● **DATA PROVIDED**:
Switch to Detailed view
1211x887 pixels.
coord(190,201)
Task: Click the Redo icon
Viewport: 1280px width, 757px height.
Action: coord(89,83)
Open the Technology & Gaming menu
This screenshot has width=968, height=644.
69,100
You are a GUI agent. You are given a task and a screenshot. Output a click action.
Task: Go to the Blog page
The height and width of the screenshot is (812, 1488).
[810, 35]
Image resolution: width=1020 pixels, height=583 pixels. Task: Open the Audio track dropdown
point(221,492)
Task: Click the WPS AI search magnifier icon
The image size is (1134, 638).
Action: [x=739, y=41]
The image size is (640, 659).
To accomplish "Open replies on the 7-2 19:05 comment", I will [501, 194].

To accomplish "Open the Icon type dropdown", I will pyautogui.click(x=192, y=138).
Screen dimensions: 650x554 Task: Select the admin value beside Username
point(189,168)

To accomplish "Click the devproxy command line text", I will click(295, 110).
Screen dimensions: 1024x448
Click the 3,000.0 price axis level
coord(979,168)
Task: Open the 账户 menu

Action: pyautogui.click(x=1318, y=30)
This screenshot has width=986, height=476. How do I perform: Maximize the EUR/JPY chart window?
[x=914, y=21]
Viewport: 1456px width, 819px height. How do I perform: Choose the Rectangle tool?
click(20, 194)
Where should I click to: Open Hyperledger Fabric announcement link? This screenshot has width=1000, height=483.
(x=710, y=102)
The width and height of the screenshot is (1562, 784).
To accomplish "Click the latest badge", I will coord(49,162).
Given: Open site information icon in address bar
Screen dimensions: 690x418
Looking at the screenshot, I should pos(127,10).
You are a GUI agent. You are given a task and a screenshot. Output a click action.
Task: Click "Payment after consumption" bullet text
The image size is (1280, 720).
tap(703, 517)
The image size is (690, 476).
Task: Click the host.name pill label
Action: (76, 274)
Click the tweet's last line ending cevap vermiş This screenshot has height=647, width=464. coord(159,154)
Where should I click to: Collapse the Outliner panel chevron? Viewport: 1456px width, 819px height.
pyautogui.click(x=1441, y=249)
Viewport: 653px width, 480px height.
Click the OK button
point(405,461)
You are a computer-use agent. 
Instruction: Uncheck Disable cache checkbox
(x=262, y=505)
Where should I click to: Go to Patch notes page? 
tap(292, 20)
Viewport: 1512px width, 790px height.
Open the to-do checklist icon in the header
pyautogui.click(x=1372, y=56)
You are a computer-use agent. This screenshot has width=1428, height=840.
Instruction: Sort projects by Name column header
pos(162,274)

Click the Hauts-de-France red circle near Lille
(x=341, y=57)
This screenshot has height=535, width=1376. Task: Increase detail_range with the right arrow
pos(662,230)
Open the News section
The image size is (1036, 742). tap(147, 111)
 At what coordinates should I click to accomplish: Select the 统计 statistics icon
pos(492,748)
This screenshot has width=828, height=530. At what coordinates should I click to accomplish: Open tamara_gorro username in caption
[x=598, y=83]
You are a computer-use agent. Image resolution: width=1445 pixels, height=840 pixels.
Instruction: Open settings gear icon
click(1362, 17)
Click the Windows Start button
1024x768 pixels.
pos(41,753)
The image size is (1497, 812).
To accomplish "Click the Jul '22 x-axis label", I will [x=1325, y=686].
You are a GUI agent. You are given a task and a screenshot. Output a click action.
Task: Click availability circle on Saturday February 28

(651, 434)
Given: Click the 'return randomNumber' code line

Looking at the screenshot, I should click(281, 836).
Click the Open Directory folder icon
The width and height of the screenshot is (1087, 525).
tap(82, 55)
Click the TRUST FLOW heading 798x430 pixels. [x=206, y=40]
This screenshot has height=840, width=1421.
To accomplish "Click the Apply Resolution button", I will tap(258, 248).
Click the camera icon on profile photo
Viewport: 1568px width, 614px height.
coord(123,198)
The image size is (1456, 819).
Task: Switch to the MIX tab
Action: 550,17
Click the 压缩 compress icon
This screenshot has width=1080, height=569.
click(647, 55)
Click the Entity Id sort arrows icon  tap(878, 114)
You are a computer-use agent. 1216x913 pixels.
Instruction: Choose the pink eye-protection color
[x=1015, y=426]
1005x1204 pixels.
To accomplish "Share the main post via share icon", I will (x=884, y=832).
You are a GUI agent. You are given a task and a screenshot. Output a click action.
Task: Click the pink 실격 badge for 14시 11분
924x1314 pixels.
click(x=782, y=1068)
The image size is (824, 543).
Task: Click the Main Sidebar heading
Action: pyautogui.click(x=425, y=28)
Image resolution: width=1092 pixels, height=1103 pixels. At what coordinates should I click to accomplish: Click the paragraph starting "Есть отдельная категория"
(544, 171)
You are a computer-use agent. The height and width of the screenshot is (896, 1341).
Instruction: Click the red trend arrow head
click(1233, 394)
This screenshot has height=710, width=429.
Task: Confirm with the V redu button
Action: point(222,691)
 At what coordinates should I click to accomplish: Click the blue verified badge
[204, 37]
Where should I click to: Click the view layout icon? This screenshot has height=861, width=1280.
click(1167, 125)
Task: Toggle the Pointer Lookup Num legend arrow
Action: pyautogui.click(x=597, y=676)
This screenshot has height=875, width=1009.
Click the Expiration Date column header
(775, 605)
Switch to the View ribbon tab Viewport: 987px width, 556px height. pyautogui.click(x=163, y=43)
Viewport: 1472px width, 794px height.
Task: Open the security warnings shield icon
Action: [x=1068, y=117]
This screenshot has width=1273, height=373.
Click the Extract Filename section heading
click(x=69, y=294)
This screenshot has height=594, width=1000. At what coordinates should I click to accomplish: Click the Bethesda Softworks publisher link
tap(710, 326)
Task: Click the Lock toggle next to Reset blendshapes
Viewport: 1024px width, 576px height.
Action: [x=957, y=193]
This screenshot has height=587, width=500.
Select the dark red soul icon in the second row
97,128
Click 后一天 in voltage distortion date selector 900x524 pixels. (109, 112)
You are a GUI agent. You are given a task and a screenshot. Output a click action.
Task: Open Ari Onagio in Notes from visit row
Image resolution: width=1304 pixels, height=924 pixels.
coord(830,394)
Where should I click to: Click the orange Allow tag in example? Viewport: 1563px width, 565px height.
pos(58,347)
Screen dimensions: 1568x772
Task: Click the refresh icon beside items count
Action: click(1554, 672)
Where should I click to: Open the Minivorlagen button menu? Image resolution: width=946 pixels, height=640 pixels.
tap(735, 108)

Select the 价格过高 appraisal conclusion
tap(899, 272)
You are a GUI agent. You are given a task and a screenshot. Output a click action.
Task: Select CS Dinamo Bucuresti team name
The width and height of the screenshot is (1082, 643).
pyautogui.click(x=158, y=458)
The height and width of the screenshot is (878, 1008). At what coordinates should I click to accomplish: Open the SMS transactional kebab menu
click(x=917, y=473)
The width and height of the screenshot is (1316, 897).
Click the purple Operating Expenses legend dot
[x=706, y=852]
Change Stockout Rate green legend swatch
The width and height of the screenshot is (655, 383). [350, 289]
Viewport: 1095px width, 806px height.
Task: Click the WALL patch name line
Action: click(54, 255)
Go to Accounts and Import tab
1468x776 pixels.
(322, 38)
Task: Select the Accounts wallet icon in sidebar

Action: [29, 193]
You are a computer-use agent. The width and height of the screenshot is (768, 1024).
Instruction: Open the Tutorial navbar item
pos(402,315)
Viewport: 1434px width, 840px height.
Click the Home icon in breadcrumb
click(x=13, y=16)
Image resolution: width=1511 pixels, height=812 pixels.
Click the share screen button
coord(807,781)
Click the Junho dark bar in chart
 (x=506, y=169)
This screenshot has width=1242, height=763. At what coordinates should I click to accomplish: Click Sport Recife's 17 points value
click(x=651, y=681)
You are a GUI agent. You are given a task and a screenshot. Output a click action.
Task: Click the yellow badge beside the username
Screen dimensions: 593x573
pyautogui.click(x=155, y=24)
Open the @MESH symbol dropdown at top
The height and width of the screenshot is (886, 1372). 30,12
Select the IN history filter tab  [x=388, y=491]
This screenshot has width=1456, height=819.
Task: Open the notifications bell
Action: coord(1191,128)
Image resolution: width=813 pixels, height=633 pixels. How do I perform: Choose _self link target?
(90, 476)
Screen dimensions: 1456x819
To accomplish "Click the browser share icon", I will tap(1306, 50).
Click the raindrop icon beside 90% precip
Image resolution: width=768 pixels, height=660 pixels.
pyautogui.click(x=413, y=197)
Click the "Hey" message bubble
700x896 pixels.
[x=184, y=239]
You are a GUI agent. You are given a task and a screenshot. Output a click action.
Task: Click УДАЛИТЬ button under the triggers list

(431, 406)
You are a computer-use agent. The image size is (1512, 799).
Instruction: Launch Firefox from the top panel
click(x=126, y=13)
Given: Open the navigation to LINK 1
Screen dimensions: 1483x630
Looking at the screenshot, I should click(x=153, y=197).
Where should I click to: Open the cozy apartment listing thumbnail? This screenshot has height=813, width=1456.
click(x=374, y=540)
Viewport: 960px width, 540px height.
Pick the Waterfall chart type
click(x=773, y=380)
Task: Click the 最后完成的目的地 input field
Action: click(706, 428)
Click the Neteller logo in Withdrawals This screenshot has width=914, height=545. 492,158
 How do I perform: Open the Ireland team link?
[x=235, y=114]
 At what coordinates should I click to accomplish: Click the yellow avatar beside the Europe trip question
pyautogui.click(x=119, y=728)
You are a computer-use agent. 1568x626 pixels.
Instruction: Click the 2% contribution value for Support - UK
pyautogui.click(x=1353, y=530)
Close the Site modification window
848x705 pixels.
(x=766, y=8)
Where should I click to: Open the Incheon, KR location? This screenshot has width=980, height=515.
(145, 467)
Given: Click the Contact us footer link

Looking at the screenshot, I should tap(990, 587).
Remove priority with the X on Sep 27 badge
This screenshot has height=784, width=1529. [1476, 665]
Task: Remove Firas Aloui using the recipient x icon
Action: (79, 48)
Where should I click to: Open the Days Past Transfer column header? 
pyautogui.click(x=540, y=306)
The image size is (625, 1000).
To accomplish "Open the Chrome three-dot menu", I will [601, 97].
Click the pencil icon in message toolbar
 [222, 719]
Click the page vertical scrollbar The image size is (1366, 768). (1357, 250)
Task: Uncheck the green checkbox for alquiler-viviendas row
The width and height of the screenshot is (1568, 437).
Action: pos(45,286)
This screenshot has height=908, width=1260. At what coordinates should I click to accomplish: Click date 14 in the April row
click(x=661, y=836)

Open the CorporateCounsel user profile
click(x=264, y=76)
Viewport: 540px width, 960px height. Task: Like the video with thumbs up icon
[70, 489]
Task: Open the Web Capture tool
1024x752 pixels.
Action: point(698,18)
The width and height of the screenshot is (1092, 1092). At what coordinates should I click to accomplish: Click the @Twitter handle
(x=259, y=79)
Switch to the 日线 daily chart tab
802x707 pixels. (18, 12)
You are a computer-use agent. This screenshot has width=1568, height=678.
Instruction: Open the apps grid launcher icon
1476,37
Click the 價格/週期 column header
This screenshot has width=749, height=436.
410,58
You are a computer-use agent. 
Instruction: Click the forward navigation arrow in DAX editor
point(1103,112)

● **PROBLEM DETAILS**: Reproduce the listing lines from the one containing "Viewport: 653px width, 480px height." through the one containing "(x=341, y=57)", replacing "Instruction" with "Step" and leaving everything else unchanged.

● **WRITTEN ANSWER**:
Viewport: 653px width, 480px height.
Click the OK button
point(405,461)
You are a computer-use agent. 
Step: Uncheck Disable cache checkbox
(x=262, y=505)
Where should I click to: Go to Patch notes page? 
tap(292, 20)
Viewport: 1512px width, 790px height.
Open the to-do checklist icon in the header
pyautogui.click(x=1372, y=56)
You are a computer-use agent. This screenshot has width=1428, height=840.
Step: Sort projects by Name column header
pos(162,274)

Click the Hauts-de-France red circle near Lille
(x=341, y=57)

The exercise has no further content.